§ Texte étudié:
------------------------------------------------------------------------

Ce mercredi matin au Waknine, une brasserie de la très chic avenue Pierre Premier de Serbie, dans le XVIe arrondissement de Paris, un homme bien mis, en costume cravate, s’empare discrètement des deux derniers croissants mis à disposition sur le comptoir. « 60 en dix minutes, soupire la barmaid en faisant de gros yeux, il faut dire qu’ils sont délicieux… » Les invités du petit-déjeuner-débat intitulé « OGM, l’immense gâchis », ont, semble-t-il, faim. Le rendez-vous émane de la Fondation Concorde, « l’un des premiers think tanks généralistes de la droite modérée dans notre pays », comme le précise la présentation Web qui sort un rapport intitulé « Les OGM, une opportunité à saisir pour la France ». L’affaire semble sérieuse et urgente : les OGM, entend-on en préambule, sont désormais moins une question scientifique que politique.

------------------------------------------------------------------------

§ Données fournies:
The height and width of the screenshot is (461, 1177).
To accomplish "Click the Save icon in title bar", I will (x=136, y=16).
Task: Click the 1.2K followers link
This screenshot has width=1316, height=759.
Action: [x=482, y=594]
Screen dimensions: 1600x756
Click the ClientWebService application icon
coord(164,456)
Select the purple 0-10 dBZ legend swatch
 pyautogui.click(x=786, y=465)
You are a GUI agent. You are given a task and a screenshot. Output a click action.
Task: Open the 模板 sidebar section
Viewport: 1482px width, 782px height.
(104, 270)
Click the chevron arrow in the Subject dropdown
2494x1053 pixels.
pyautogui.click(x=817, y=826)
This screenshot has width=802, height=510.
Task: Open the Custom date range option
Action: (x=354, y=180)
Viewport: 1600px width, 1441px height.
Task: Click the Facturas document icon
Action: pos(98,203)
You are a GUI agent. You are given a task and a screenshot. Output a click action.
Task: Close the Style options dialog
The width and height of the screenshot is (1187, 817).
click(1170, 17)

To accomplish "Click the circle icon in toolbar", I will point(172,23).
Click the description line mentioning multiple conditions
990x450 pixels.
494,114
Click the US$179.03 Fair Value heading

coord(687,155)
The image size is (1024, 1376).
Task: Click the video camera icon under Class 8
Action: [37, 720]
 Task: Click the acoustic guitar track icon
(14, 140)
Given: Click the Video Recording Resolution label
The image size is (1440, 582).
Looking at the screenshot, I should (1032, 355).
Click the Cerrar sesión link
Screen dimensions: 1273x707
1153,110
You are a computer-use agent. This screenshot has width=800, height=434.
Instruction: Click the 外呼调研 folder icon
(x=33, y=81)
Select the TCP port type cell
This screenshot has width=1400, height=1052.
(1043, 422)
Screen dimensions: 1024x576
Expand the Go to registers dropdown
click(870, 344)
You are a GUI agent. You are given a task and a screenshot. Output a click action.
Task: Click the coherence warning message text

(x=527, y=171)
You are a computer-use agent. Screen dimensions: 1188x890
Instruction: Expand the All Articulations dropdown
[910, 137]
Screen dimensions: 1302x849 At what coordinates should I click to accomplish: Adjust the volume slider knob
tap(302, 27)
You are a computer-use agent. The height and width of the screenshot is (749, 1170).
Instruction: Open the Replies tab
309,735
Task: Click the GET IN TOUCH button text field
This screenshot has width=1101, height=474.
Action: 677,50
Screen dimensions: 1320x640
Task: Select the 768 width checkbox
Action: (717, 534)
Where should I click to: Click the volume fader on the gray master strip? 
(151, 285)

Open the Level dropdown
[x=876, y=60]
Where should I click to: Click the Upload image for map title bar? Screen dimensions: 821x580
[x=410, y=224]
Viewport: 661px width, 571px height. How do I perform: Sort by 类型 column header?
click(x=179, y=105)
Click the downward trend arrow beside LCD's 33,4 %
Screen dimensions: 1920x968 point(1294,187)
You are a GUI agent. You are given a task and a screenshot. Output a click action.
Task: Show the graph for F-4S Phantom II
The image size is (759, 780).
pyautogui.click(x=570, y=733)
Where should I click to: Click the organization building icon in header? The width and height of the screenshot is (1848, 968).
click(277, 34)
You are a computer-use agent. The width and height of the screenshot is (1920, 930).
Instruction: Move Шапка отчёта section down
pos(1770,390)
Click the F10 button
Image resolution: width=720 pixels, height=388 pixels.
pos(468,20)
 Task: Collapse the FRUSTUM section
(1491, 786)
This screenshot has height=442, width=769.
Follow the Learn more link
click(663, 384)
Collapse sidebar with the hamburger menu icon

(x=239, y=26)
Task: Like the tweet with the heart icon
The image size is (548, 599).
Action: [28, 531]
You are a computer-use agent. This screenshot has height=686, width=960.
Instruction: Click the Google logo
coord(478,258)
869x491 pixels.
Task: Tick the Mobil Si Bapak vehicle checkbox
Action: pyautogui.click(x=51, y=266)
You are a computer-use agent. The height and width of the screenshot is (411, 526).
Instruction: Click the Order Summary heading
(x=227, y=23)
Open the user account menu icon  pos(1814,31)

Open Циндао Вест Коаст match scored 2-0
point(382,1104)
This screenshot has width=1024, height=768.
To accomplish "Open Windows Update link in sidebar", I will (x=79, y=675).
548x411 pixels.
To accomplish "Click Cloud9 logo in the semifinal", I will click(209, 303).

------------------------------------------------------------------------

§ Tâches à réaliser:
**1.** Recopiez fidèlement le passage de l'article sur le petit-déjeuner-débat consacré aux OGM, de « Ce mercredi matin » à « scientifique que politique. ».
**2.** Poursuivez l'article sur le petit-déjeuner-débat consacré aux OGM à partir de sa dernière phrase.

§ Réponses par tâche:
**1.**
Ce mercredi matin au Waknine, une brasserie de la très chic avenue Pierre Premier de Serbie, dans le XVIe arrondissement de Paris, un homme bien mis, en costume cravate, s’empare discrètement des deux derniers croissants mis à disposition sur le comptoir. « 60 en dix minutes, soupire la barmaid en faisant de gros yeux, il faut dire qu’ils sont délicieux… » Les invités du petit-déjeuner-débat intitulé « OGM, l’immense gâchis », ont, semble-t-il, faim. Le rendez-vous émane de la Fondation Concorde, « l’un des premiers think tanks généralistes de la droite modérée dans notre pays », comme le précise la présentation Web qui sort un rapport intitulé « Les OGM, une opportunité à saisir pour la France ». L’affaire semble sérieuse et urgente : les OGM, entend-on en préambule, sont désormais moins une question scientifique que politique.

**2.**
Mais Philippe Chalmin, économiste à Paris-Dauphine, fondateur du cercle Cyclope qui publie chaque année un rapport sur les perspectives mondiales de « l’ensemble des marchés de matières premières, de l’ananas au zirconium en passant par les textiles, le soja, l’automobile ou même l’art », prend le temps de baguenauder. On apprend ainsi que c’est en entrant au Haut conseil des biotechnologies qu’il a su qu’une pyrale n’était pas une maladie, mais un insecte, et que les couches de sa petite-fille sont certes « GM free » (« sans OGM ») mais, bien que de marque suédoise, fabriquées en Turquie. La salle, essentiellement composée d’hommes sexagénaires avec un goût prononcé pour la cravate rouge, se marre. Comme Philippe Chalmin, en une expression quasi obsolète, s’adresse à elle en citant « la Chambre », on en conclut que la plupart sont soit députés, soit sénateurs.
Les OGM ? Le début de la liberté pour les Burkinabaises, pardi !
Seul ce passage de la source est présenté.